A Ukrainian multicenter prospective study of the value of PET/ CT prognostic role in primary patients with Hodgkin’s lymphoma in a real-life cohort

Czech version

Authors: Olga Novosad ¹; Tetiana Skrypets ¹; Ian Pastushenko ¹; Tetiana Kadnikova ¹; Oleksandr Gorbach ¹; Viktor Kozlov ²; Larisa Mykhalska ³; Viktoria Kosinova ⁴; Nina Kostiukova ⁵; Oksana Karnabeda ⁶; Viktoria Stratienko ⁷; Mykola Novikov ⁴; Olena Oliinichenko ⁸; Iaroslav Kmetyuk ⁹; Olga Karpova ⁹; Andrii Ashykhmin ¹⁰; Olena Lukjanec ¹¹; Irina Kriachok ¹
Authors‘ workplace: Oncology and Hematology, National Cancer Institute, Kyiv, Ukraine ¹; Regional Clinical Hospital, Odessa, Ukraine ²; Center of Hematology, Feofaniya Clinical Hospital, Kyiv, Ukraine ³; Oncology Hospital “LISOD”, Kyiv, Ukraine ⁴; Kyiv Centre of Bone Marrow Transplantation, Kyiv, Ukraine ⁵; Hospital of Oncology “Innovacia”, Kyiv, Ukraine ⁶; Regional Clinical Hospital, Kherson, Ukraine ⁷; Center of Nuclear Medicine, Kyiv, Ukraine ⁸; Feofaniya Clinical Hospital, Kyiv, Ukraine ⁹; Radiology, National Cancer Institute, Kyiv, Ukraine ¹⁰; Cherkassy Regional Oncology Center, Cherkasy, Ukraine ¹¹
Published in: Klin Onkol 2020; 33(6): 450-457
Category:

Overview

Introduction: In recent years, the positron emission tomography combined with computed tomography (PET/CT) has changed and the treatment approaches in Hodgkin’s lymphoma (HL) patients have entirely improved.

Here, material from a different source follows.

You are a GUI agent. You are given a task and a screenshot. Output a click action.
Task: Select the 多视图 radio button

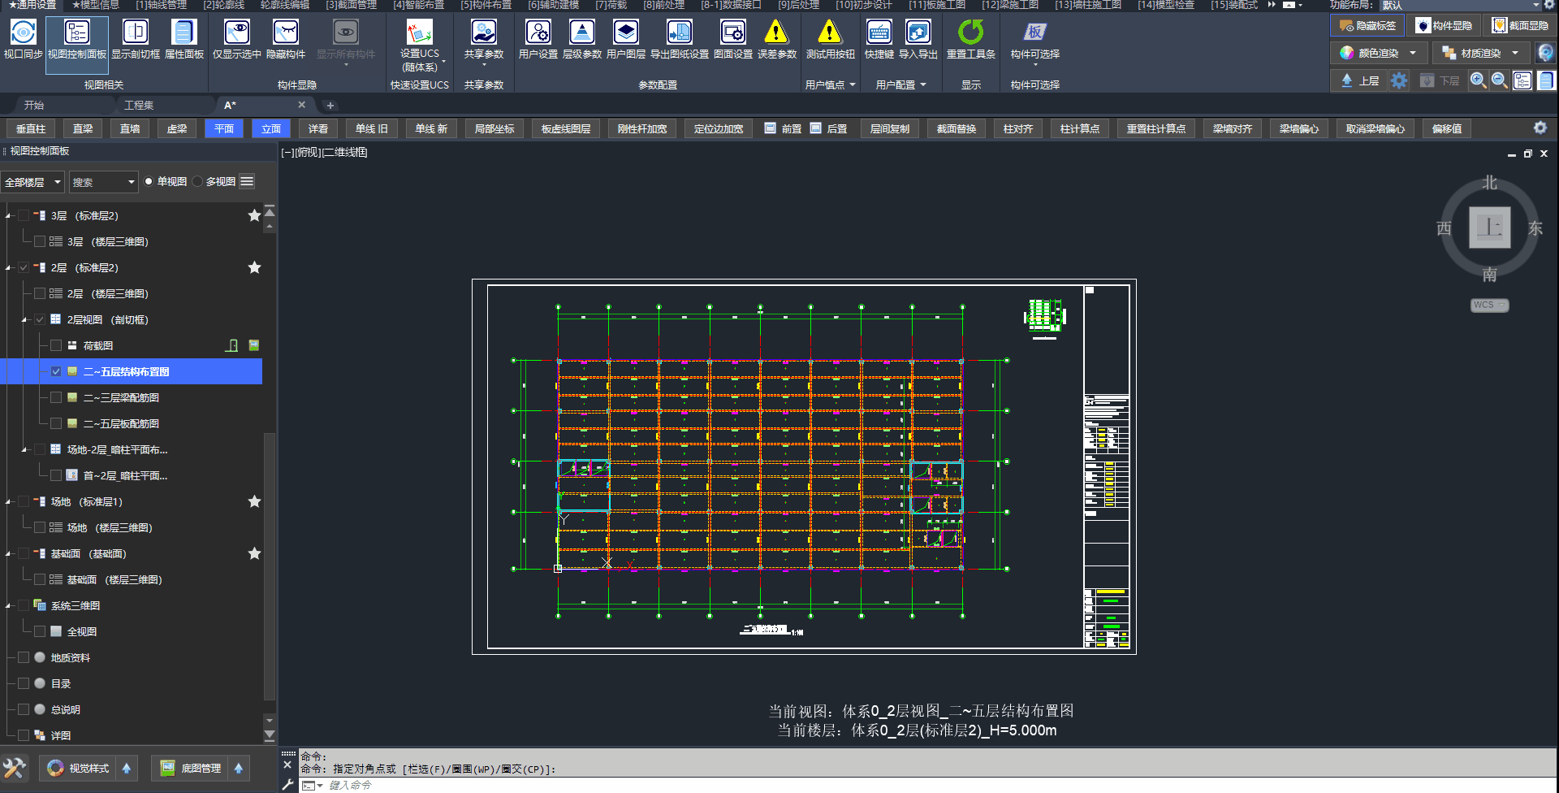coord(198,182)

The main idea in several studies is the use of PET/CT and the International Prognostic Score (IPS) protocols in identification of patients within a high-risk group and potential early relapse/refractory disease. Materials and methods: This study was based on PET/CT evaluation and treatment strategies of patients from eight Centers of Hematology in Ukraine. The patients included were newly diagnosed with HL and were aged 67 years or younger. They received a treatment with ABVD or BEACOPP-14/esc or “switched-regimens” (ABVD + BEACOPP-esc/14, BEACOPP-esc/14 + ABVD). The primary endpoints were to assess a correlation between PET/CT findings at the time of diagnosis, response to the therapy and clinical outcome (relapse/death) for patients with early and advanced stages of HL. The secondary endpoints were to evaluate the relationship between IPS and PET/CT findings. Results: The study group included 106 patients. The overall response rate (ORR) was 90.5%. The ORR for patients with stages I–II was 96.5% (55/57) vs. 91% (41/45) for stage III–IV patients. In total, the disease progression occurred in 58.3% (7/12) of PET2+ patients and in 13.3% (12/90) of PET2− patients (P < 0.05). No significant difference was found between the event free survival (EFS) rate and IPS for patients with PET2+ vs. PET2−, (log-rank test; P = 0.4). The PET3− status was found in 88.8% (79/89) of the study group patients and 1.2% (10/89) had a PET3+ status (P < 0.05). Using the Cox regression, we confirmed a significant correlation between EFS with PET3 Deauville scale (DS) and IPS. Patients with DS 1–2, DS 3 and DS 4–5 had a 1-year event-free survival of 94.4%, 100% and 33%, respectively (HR 0.56; 95% CI 1.07–2.8; P < 0.02). Our multivariable analysis showed no statistically significant correlation between PET2+ and PET3+ status and extranodal involvement or large tumor burden. Conclusion: The results of using PET/CT in patients with primary HL demonstrated a high prognostic value of PET at the end of the treatment. In addition, we confirmed the predictive role of IPS prognostic model in the treatment outcome depending on PET status.

Keywords:

Hodgkin’s lymphoma – positron emission tomography – prognosis – survival

Introduction

Hodgkin’s lymphoma (HL) has become a potentially curable disease with an ultimately good prognosis. Currently, an individualized treatment approach to patient assessment requires more accurate staging on our end. There have been continuous historical debates as for the escalated therapy regimen use for primary advanced HL patients, or treatment intensification only for poor-risk individuals. Similar questions arise for early stage patients: should a chemo and radiotherapy treatment combination apply for all patients, or are there cases where we can skip radiation? The main goal of these discussions is to reduce the excessive toxicity related to HL patients’ treatment.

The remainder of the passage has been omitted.